El segundo centro del ciclo de Navidad es la celebración de la Epifanía, es decir, la Manifestación de Dios-en-nuestra-carne. Una celebración que conmemora tres momentos: El Hijo de Dios se manifiesta para todo el mundo, en la adoración de los sabios de Oriente, que contemplaremos este domingo; se manifiesta para el pueblo judío en el Bautismo del Señor, cuando Jesús de Nazaret es proclamado como el Hijo amado del Padre, y se manifiesta para los discípulos, cuando en Caná, un banquete de bodas se transforma en el signo de que ha llegado ya el Esposo a celebrar el banquete mesiánico. Esta triple Epifanía es lo que celebramos, ya el domingo 6, pero que prolongaremos en los domingos sucesivos.
La adoración de los sabios paganos, al relacionarse con los textos mesiánicos universalistas de Isaías y del salmo 71, coronan a estos sabios como “reyes”, cuyo número es fijado en tres, por tradiciones piadosas, que hasta les dan nombres que no aparecen en el evangelio de san Mateo. Lo realmente importante, en todo caso es la efusión universal de la salvación que trae Jesucristo. Todos los pueblos, todos los seres humanos que buscan con sinceridad de corazón, como en Pentecostés, son llamados a adorar a Dios hecho hombre; son hechos ciudadanos de este Reino nuevo. Y, también como en Pentecostés, Dios les habla ‘en la lengua’ de ellos. A quienes buscaban el sentido de su vida en los astros, los llama por medio de una estrella. Y así, mientras quienes se creen poseedores de la verdad se limitan a recordar “lo que está escrito”, a los gentiles se les revela el Salvador en el Niño que encuentran en brazos de su madre.
Como Iglesia, solemos repetir el error de los sumos sacerdotes y escribas y, como Herodes, también podemos temer ser sacados de lo que nos da seguridad y bienestar. Esta fiesta nos mueve a mirar, con los ojos de Jesús (sin pre-juicios) a tantas personas que buscan consciente o inconscientemente el sentido de su vida, y a colaborar con ellas en hacer un mundo más fraternal ofreciendo nuestros dones: bienes materiales, la alegría del Evangelio y los sacrificios personales.
En el curso de la semana, la primera carta de san Juan nos ayudará a discernir en forma concreta la realidad y profundidad de nuestra fe: confesaremos a Jesucristo manifestado en nuestra carne, si amamos a las hermanas y hermanos que encontramos en nuestro camino. Conviene tener presente que a los hermanos no los elegimos, sino que los recibimos: Llegan a nuestra vida, como llegaron los magos a Jerusalén y, como ellos, nos desafían tácitamente a seguir a la estrella. Las escenas evangélicas que contemplamos esta semana nos muestran los primeros pasos de la vida pública de Jesús.

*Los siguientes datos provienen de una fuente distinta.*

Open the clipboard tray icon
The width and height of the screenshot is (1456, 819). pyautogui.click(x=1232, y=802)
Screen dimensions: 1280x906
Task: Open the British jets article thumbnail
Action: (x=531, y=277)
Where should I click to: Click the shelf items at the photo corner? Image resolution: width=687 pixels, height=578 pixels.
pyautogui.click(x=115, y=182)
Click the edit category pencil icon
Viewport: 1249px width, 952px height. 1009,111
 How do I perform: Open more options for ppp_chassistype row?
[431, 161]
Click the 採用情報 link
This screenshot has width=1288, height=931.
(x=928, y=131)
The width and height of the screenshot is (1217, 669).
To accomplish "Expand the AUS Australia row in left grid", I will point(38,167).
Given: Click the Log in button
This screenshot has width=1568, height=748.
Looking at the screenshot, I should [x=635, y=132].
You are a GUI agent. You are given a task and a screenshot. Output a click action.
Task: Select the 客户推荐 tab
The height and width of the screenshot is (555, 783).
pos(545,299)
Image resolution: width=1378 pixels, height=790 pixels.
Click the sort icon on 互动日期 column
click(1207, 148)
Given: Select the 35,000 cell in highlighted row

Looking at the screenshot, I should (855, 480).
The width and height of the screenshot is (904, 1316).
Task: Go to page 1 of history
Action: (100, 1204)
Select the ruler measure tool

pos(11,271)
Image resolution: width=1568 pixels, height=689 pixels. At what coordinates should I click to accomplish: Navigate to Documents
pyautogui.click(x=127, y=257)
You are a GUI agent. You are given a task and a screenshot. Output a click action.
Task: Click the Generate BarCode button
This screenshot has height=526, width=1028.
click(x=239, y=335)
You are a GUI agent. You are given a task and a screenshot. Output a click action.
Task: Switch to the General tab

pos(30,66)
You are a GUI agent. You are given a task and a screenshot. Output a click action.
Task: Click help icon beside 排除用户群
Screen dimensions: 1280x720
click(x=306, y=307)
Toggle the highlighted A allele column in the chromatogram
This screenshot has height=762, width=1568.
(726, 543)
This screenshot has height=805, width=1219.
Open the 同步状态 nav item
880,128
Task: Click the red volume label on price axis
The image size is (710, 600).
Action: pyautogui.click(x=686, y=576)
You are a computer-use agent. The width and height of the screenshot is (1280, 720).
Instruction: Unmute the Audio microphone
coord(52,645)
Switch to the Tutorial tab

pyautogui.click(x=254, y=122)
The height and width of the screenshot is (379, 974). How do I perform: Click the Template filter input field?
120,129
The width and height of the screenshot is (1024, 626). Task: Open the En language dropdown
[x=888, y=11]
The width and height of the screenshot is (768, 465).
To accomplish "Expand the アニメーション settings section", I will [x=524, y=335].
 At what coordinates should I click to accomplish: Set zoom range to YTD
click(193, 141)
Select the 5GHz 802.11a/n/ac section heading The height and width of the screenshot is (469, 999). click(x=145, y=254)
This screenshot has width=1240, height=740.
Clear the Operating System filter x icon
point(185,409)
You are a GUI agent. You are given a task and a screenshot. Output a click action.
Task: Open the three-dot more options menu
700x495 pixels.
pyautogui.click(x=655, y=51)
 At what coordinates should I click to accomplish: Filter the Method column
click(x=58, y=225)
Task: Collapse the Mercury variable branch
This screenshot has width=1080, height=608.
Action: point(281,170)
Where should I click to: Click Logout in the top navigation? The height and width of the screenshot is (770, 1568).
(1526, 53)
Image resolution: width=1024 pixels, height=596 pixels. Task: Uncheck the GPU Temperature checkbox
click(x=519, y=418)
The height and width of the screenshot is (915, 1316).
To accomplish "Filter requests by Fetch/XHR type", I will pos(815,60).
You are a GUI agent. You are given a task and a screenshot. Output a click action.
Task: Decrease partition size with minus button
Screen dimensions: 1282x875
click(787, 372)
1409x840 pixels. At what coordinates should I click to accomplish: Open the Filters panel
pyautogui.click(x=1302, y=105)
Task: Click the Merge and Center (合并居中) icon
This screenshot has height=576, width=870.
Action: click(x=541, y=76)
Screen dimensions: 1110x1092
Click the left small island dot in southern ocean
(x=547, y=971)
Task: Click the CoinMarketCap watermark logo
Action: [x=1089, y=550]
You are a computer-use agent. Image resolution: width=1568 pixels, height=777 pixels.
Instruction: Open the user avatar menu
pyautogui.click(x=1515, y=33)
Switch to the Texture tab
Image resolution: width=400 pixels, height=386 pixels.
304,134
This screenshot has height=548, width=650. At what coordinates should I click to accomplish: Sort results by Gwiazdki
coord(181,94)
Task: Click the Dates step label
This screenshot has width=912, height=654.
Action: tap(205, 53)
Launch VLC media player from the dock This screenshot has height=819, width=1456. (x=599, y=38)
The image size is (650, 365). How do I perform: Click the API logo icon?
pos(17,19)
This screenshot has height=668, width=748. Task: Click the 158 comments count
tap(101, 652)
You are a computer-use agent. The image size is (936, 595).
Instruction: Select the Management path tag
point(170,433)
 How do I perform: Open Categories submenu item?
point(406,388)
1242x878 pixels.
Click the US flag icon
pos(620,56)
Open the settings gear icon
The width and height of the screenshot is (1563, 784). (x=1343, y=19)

En el santoral de estos días, el lunes 7 se destaca la figura de san Raimundo de Peñafort (1175-1275), quien fuera Maestro General de los Dominicos, y colaborara con san Pedro Nolasco en la fundación de la Orden de la Merced. También es popular entre nosotros el nombre del Beato Gonzalo de Amarante (+1260), también dominico, portugués, a quien se recuerda como San Gonzalo, el día 10.
Que el verano nos ayude en estos días a dejarnos iluminar por la luz del Señor.